• [What this task involves]:
Your response should contain each line of the data that includes "image".

• [Records supplied]:
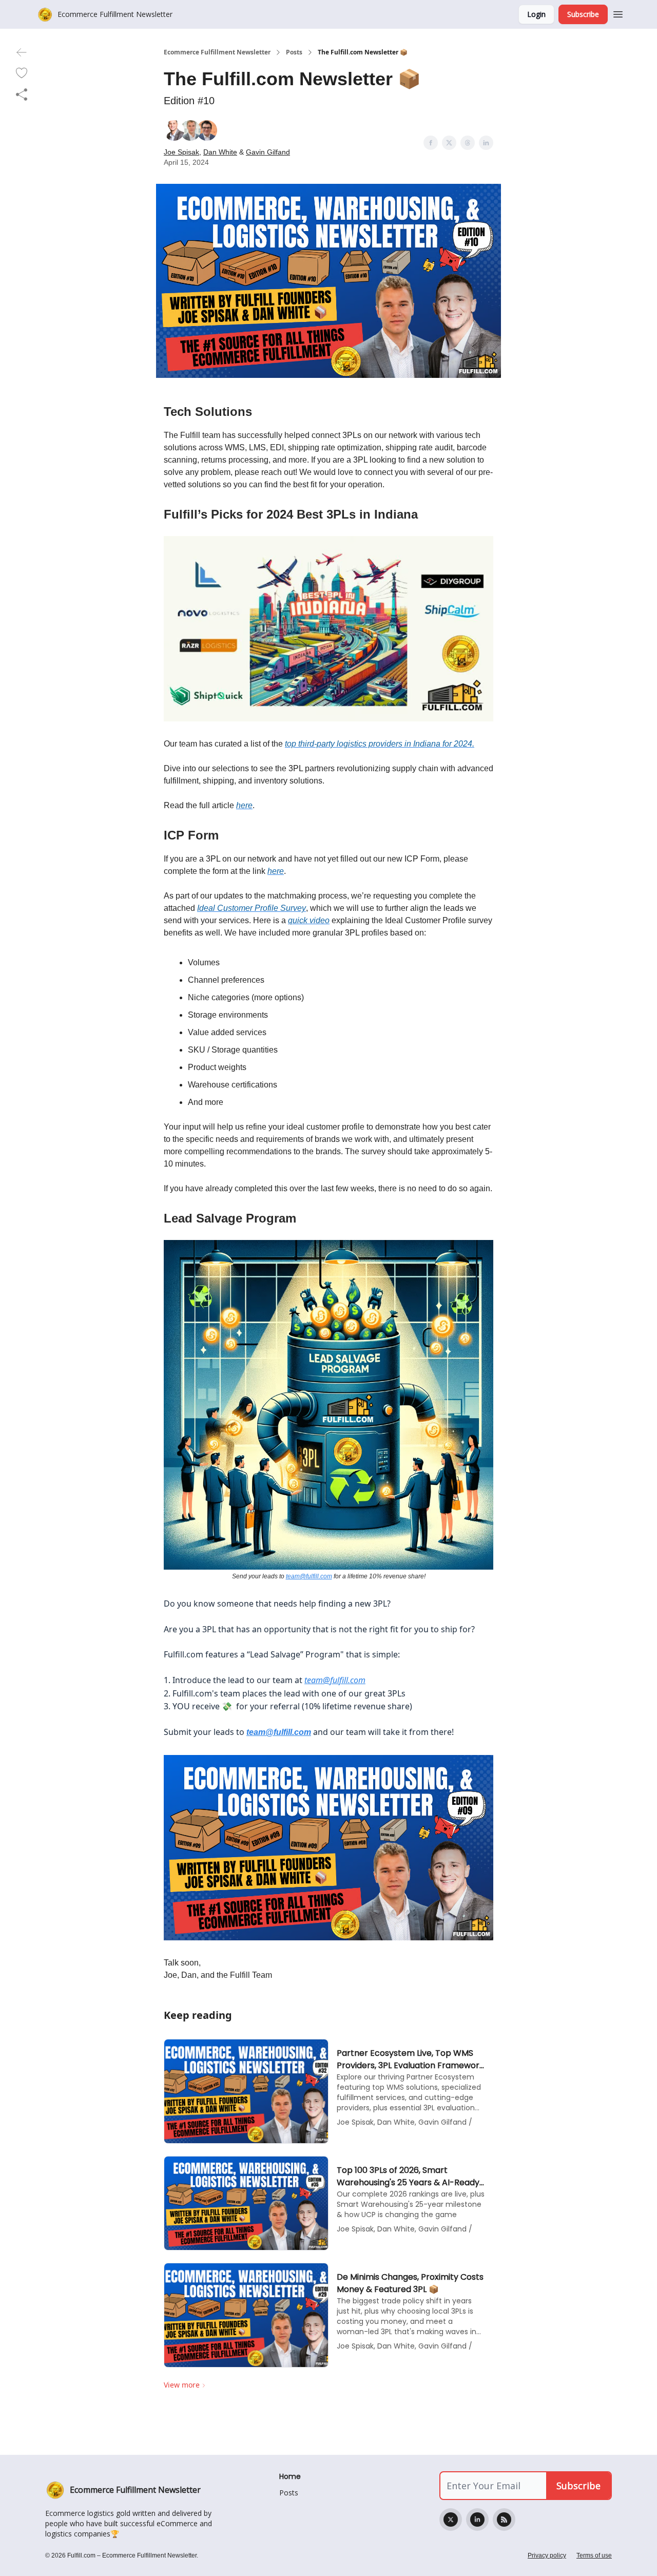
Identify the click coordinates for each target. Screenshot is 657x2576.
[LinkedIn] (477, 2519)
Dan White (220, 152)
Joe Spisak (181, 152)
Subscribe (583, 14)
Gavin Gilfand (268, 152)
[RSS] (504, 2519)
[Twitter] (450, 2519)
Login (536, 14)
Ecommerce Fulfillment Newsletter (217, 52)
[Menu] (618, 13)
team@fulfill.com (309, 1576)
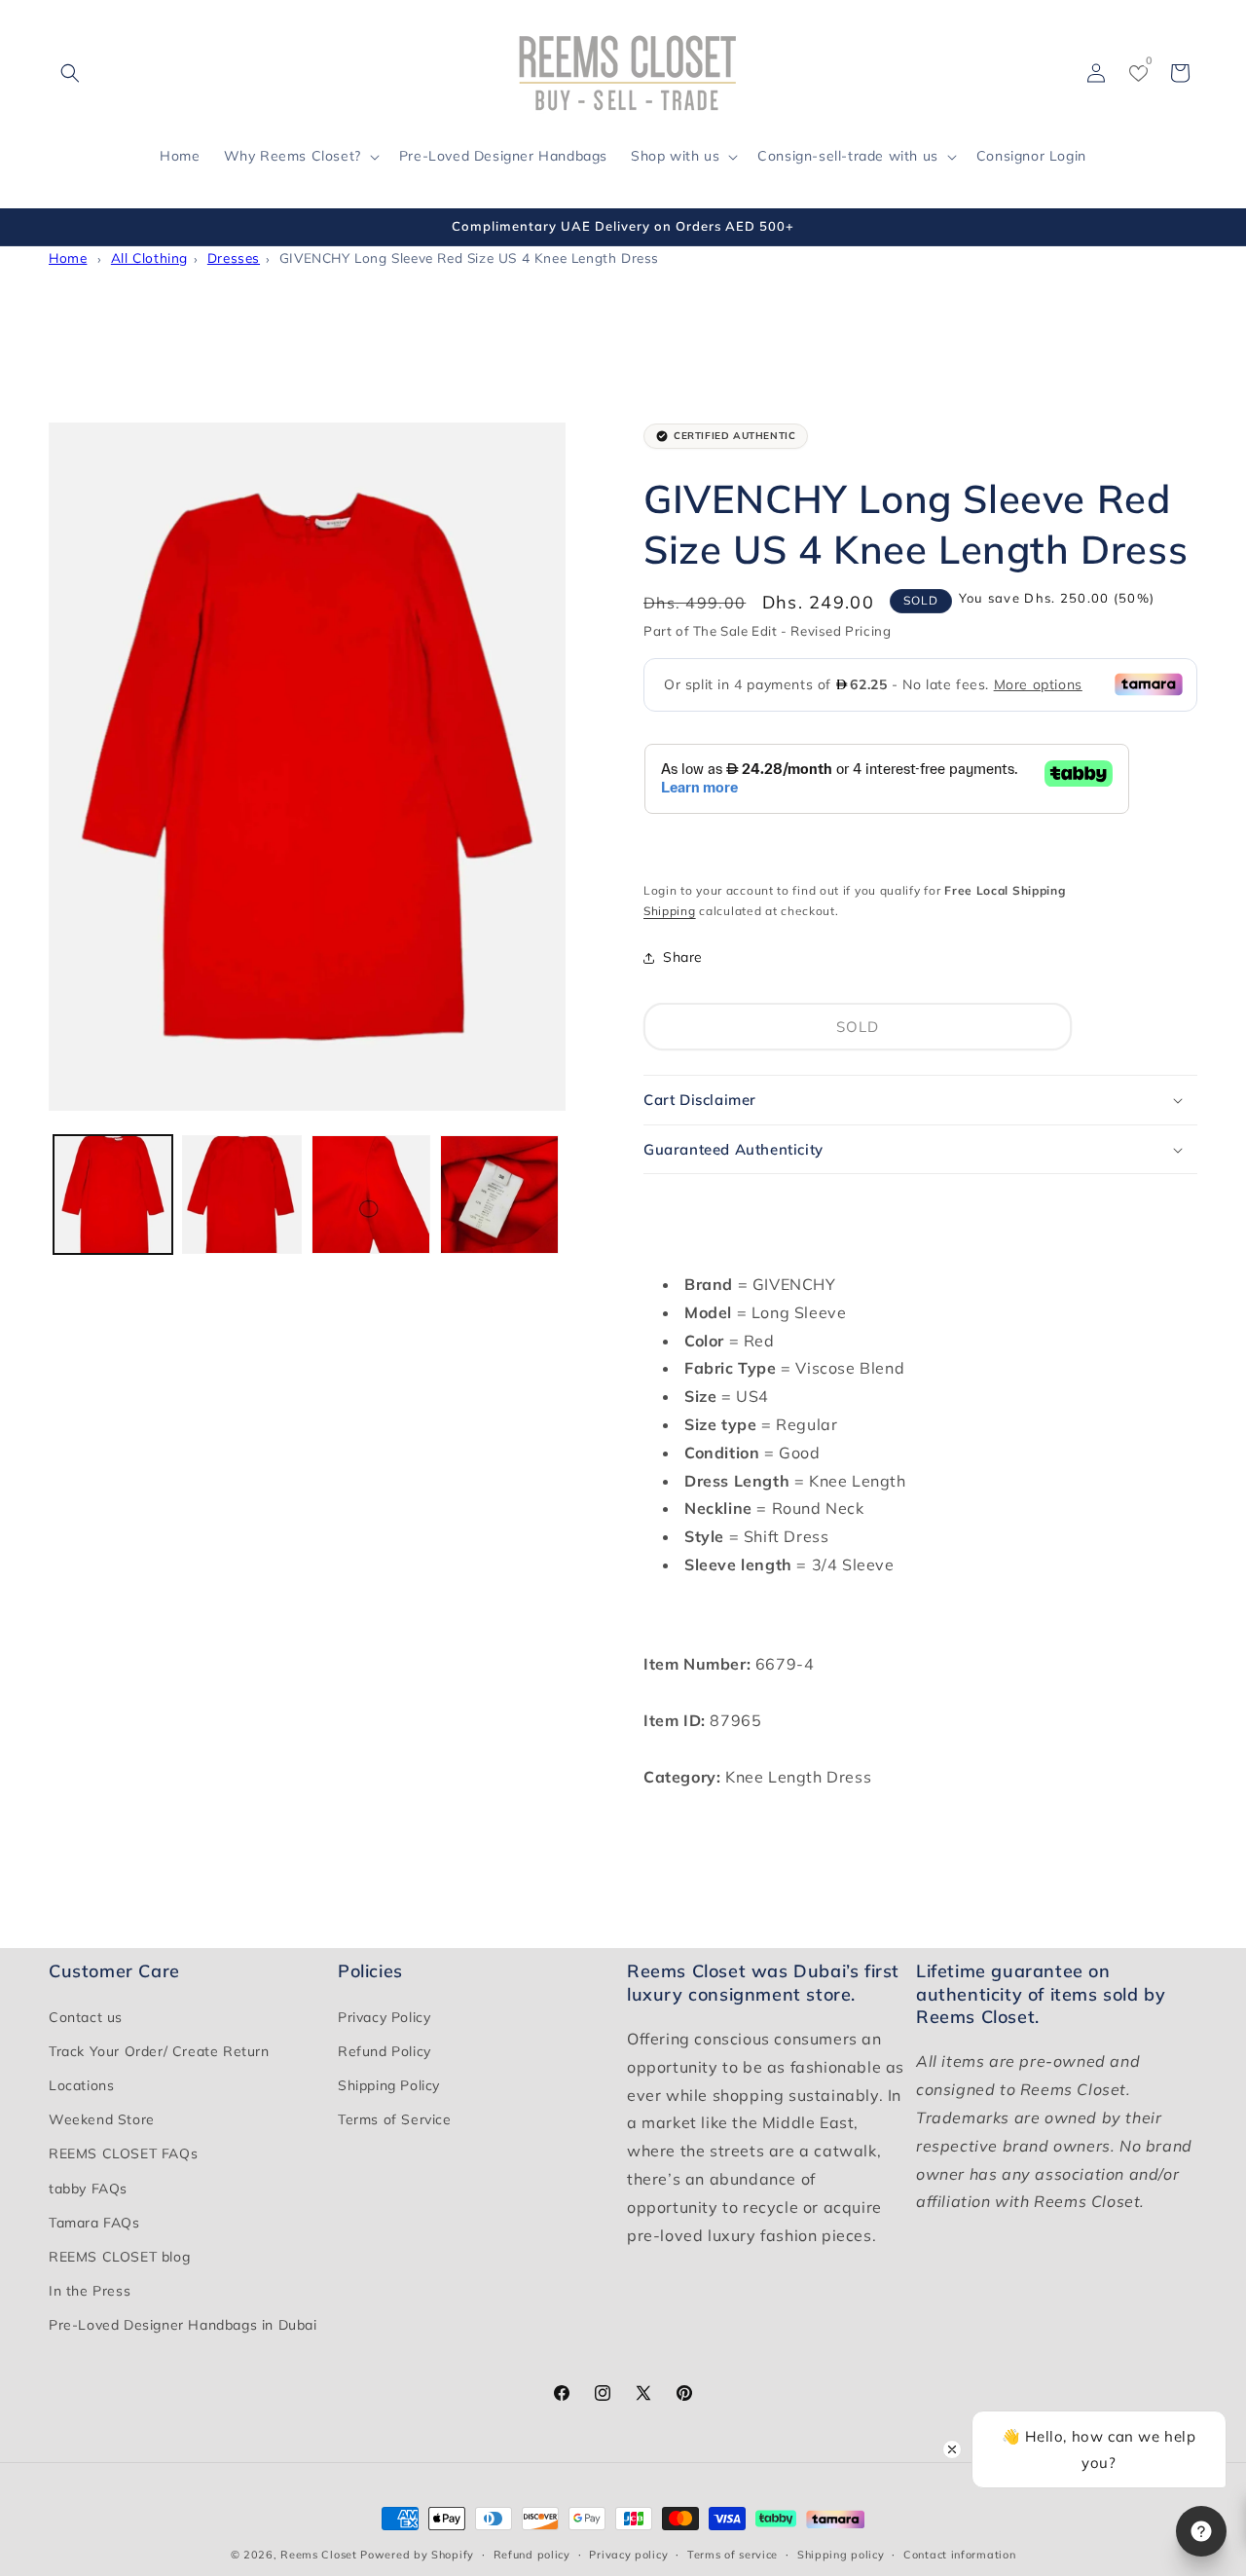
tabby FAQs (88, 2188)
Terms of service (732, 2553)
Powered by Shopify (417, 2554)
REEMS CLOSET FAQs (123, 2153)
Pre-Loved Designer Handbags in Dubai (183, 2325)
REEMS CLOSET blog (119, 2256)
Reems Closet (318, 2554)
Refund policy (532, 2553)
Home (68, 257)
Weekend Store (102, 2119)
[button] (70, 73)
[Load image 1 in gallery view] (113, 1194)
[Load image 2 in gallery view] (241, 1194)
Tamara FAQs (94, 2222)
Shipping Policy (389, 2085)
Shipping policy (841, 2553)
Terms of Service (395, 2119)
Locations (81, 2085)
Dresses (233, 257)
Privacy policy (628, 2553)
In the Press (89, 2291)
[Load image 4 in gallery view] (499, 1194)
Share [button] (683, 957)
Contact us (86, 2017)
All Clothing (149, 257)
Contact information (959, 2553)
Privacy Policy (384, 2017)
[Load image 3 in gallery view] (371, 1194)
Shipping (669, 910)
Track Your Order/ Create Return (159, 2051)
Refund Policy (384, 2051)
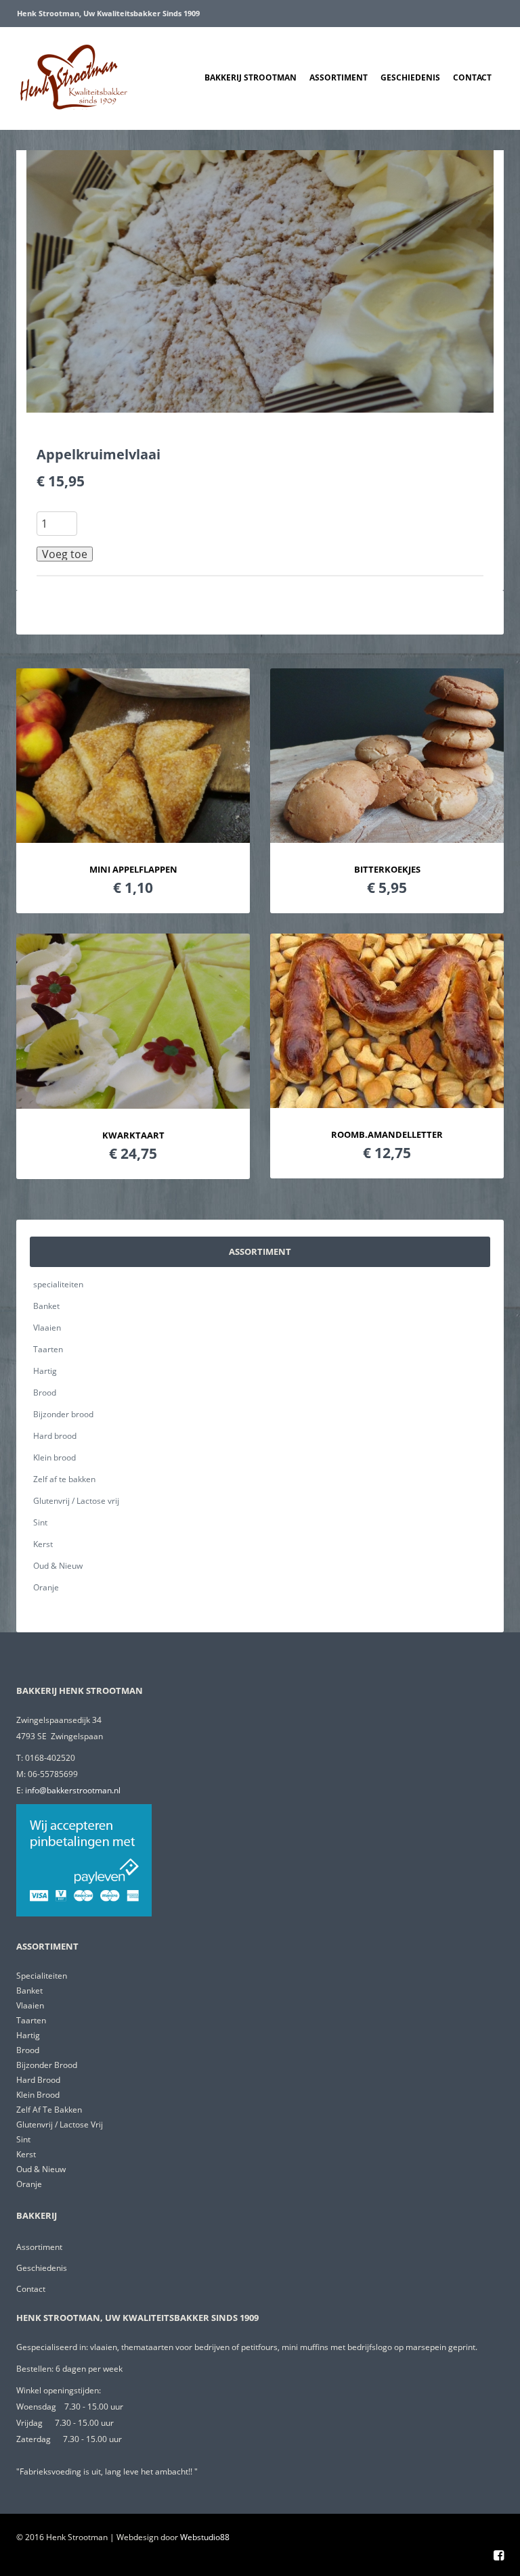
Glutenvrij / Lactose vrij (76, 1500)
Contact (472, 77)
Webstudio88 (205, 2537)
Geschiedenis (410, 77)
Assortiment (338, 77)
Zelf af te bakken (64, 1479)
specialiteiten (58, 1284)
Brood (44, 1392)
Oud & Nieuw (58, 1565)
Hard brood (55, 1436)
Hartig (45, 1371)
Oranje (46, 1587)
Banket (46, 1306)
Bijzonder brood (63, 1414)
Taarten (48, 1349)
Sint (40, 1522)
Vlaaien (47, 1327)
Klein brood (54, 1457)
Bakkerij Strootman (250, 77)
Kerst (43, 1544)
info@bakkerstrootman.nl (73, 1790)
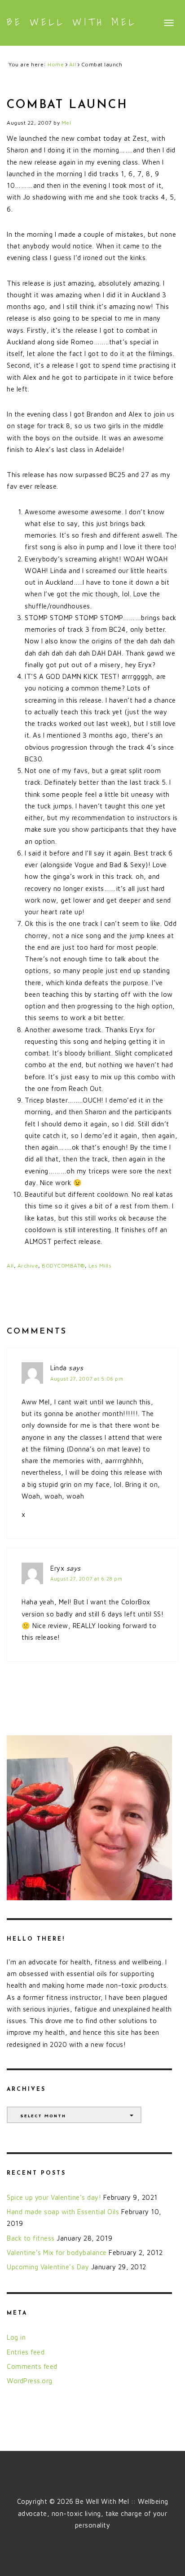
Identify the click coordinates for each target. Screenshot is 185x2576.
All (10, 1265)
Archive (28, 1265)
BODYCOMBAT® (63, 1265)
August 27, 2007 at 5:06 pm (86, 1378)
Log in (16, 2337)
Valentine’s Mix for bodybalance (57, 2252)
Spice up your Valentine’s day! (54, 2197)
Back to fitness (31, 2238)
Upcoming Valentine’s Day (48, 2267)
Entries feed (25, 2352)
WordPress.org (30, 2381)
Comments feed (32, 2366)
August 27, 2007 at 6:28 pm (86, 1578)
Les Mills (100, 1265)
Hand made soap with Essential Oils (63, 2211)
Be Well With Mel (72, 22)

• [Exercise result]:
[Load image 1 in gallery view] (113, 1194)
[Load image 2 in gallery view] (241, 1194)
[Load image 4 in gallery view] (499, 1194)
[Load image 3 in gallery view] (371, 1194)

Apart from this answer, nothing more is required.